Data excerpts:
★ ★ ★
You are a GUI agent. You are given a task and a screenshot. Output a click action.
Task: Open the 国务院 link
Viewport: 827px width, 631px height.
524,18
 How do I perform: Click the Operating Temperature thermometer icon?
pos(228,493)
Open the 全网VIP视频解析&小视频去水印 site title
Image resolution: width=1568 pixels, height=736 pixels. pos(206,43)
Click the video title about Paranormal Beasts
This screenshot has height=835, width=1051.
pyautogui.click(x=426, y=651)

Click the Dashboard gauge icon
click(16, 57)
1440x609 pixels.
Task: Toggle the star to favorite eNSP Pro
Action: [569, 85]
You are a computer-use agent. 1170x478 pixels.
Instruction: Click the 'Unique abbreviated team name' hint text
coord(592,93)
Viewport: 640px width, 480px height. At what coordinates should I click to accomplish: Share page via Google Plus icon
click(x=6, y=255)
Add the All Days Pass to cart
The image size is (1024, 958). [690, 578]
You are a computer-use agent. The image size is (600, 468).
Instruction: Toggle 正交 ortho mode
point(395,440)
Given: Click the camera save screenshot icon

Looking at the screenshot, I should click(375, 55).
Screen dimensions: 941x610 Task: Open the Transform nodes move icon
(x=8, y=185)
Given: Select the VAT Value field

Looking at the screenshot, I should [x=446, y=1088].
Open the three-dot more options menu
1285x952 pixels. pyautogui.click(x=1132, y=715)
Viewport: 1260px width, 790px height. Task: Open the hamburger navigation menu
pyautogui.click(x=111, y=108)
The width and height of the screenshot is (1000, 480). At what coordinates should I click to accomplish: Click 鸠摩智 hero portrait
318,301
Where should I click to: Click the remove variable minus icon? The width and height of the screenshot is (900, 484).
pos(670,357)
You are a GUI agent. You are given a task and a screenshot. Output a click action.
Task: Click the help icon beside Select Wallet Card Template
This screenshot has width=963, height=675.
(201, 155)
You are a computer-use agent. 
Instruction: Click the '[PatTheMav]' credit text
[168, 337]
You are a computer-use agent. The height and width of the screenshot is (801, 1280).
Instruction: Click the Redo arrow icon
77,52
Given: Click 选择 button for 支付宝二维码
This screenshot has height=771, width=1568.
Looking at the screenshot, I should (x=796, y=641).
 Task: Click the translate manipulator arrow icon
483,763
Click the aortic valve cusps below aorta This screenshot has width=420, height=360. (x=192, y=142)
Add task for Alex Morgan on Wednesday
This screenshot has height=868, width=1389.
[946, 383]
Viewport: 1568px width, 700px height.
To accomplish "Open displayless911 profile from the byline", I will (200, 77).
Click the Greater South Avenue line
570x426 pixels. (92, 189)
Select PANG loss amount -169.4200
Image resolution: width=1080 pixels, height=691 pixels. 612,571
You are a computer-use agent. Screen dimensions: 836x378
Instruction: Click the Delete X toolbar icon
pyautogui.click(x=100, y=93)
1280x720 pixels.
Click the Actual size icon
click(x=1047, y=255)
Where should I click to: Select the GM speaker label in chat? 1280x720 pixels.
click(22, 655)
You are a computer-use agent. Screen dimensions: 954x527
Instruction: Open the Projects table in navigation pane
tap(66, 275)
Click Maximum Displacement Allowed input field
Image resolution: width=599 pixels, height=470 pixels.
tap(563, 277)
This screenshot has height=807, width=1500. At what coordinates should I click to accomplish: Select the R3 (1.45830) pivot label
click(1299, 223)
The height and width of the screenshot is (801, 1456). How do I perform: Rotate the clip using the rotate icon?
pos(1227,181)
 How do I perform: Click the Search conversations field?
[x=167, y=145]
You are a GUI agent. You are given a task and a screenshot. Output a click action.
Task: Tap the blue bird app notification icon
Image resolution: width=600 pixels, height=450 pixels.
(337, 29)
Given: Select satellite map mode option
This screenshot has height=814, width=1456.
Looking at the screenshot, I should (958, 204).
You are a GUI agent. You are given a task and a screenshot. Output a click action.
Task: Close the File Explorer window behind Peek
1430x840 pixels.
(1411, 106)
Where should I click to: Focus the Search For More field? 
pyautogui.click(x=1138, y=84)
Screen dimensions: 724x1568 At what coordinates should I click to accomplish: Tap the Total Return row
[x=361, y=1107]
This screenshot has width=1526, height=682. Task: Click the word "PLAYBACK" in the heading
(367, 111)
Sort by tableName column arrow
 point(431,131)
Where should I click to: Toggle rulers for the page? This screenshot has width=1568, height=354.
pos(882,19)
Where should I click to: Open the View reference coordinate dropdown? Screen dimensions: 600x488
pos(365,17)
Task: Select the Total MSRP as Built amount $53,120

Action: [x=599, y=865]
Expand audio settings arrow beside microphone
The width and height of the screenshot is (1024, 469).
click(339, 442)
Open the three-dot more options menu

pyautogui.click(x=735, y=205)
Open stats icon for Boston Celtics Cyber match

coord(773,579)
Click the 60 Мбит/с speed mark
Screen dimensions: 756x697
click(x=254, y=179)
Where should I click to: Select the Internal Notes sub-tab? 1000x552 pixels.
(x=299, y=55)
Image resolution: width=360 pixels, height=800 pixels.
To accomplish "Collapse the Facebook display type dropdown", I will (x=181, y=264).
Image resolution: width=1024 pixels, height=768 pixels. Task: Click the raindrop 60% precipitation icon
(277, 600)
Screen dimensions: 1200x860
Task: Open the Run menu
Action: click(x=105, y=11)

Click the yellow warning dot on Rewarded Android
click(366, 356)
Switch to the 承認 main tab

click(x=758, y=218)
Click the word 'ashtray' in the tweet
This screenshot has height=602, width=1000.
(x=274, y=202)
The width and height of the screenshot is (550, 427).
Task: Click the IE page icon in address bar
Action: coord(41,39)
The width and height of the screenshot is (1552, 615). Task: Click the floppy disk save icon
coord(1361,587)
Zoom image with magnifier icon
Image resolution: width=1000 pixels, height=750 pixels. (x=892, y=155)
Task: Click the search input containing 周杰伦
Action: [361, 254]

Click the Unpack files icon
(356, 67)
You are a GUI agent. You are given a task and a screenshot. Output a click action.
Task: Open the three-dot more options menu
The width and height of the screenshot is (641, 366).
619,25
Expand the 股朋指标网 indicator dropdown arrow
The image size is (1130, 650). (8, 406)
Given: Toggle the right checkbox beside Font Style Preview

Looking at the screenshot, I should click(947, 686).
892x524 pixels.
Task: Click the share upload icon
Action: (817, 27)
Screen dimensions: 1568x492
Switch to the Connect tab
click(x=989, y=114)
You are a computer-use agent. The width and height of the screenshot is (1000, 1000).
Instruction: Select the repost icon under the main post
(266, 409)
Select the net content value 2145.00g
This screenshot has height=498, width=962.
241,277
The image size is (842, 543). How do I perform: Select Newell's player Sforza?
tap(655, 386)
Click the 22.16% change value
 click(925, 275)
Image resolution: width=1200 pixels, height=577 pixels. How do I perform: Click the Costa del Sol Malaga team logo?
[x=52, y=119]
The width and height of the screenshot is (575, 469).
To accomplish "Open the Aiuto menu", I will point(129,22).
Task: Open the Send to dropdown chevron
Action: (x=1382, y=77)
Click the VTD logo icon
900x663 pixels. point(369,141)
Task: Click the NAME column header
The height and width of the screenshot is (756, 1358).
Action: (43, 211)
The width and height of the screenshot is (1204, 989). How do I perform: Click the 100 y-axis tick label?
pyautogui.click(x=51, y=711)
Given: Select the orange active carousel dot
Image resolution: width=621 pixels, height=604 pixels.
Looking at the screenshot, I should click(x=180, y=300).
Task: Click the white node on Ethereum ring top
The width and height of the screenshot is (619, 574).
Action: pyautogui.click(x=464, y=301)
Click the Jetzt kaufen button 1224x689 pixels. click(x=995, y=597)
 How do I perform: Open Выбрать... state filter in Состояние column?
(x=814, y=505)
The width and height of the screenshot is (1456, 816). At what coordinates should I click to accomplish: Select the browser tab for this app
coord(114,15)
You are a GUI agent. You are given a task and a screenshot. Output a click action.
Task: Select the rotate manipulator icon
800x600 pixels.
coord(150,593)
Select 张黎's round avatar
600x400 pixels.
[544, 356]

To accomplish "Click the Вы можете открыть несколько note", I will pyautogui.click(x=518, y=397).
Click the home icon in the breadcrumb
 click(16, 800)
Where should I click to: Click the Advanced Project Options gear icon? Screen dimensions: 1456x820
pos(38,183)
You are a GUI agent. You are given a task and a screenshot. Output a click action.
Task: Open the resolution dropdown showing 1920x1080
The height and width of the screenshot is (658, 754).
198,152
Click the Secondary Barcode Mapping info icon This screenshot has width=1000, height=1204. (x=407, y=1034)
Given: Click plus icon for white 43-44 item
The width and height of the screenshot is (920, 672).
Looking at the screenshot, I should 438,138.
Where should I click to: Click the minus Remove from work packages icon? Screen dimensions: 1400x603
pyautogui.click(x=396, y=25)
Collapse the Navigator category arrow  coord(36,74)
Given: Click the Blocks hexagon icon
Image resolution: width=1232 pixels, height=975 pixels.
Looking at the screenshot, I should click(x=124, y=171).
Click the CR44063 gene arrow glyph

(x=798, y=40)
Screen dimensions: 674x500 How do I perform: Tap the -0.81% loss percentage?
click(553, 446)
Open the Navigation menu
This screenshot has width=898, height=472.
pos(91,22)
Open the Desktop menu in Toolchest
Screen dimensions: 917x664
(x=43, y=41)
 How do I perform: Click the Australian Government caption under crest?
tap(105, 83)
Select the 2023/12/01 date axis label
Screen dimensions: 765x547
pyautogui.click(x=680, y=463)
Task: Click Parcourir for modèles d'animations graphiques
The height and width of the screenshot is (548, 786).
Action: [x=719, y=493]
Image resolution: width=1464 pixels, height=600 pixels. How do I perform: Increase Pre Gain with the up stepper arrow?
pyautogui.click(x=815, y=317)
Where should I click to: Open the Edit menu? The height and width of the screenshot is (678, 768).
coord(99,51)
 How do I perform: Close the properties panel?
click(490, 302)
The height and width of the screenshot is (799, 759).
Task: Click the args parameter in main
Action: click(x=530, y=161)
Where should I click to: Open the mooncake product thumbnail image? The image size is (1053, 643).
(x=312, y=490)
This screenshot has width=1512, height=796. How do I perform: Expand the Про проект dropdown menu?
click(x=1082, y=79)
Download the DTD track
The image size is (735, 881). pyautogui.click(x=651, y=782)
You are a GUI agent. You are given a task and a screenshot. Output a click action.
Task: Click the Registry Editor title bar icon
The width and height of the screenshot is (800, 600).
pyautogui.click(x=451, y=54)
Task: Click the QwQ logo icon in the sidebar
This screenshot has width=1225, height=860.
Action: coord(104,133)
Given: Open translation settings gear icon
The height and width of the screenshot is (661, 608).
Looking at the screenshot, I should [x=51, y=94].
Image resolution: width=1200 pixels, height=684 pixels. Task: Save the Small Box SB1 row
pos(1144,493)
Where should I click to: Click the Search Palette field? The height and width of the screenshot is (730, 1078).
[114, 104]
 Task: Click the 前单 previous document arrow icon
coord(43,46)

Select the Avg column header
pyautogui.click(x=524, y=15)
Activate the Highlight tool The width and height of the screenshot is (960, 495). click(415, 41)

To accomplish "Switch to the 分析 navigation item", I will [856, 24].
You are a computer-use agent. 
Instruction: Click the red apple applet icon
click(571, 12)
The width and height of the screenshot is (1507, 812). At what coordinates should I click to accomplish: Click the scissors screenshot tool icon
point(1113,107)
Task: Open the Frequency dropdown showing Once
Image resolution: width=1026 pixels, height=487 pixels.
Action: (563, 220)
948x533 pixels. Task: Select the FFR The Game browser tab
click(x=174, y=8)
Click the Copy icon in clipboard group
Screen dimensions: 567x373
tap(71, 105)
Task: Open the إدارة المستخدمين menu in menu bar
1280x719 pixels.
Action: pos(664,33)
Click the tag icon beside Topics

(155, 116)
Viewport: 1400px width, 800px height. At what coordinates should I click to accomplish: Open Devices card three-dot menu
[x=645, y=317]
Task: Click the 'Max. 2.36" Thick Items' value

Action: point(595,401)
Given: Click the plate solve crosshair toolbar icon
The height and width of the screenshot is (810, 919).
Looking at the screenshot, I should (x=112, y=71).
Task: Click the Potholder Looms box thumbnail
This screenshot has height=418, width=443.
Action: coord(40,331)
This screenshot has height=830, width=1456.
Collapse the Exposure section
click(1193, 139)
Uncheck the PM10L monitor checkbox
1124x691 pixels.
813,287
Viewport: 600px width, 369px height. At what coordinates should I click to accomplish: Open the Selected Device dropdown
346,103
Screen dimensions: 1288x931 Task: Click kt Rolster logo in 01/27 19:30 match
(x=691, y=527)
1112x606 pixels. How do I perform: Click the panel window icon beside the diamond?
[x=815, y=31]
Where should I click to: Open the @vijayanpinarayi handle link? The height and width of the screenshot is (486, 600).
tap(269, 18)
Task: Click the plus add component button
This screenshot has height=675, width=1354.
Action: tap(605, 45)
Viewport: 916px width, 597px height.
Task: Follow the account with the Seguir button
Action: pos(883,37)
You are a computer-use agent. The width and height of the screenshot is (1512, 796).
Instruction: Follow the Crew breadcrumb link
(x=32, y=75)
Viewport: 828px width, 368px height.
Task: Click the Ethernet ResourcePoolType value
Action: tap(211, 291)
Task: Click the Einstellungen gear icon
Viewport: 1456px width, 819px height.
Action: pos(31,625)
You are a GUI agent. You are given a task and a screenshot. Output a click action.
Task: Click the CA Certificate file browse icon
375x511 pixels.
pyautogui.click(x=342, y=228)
★ ★ ★
> Exercise brief
Every line in the data above that includes the word "computer" should be copied.

> Your solution
You are a computer-use agent. 1170x478 pixels.
You are a computer-use agent. The image size is (600, 468).
You are a computer-use agent. 
You are a computer-use agent. The height and width of the screenshot is (801, 1280).
You are a computer-use agent. Screen dimensions: 836x378
You are a computer-use agent. Screen dimensions: 954x527
You are a computer-use agent. The width and height of the screenshot is (1000, 1000).
You are a computer-use agent. 
You are a computer-use agent. The width and height of the screenshot is (1512, 796).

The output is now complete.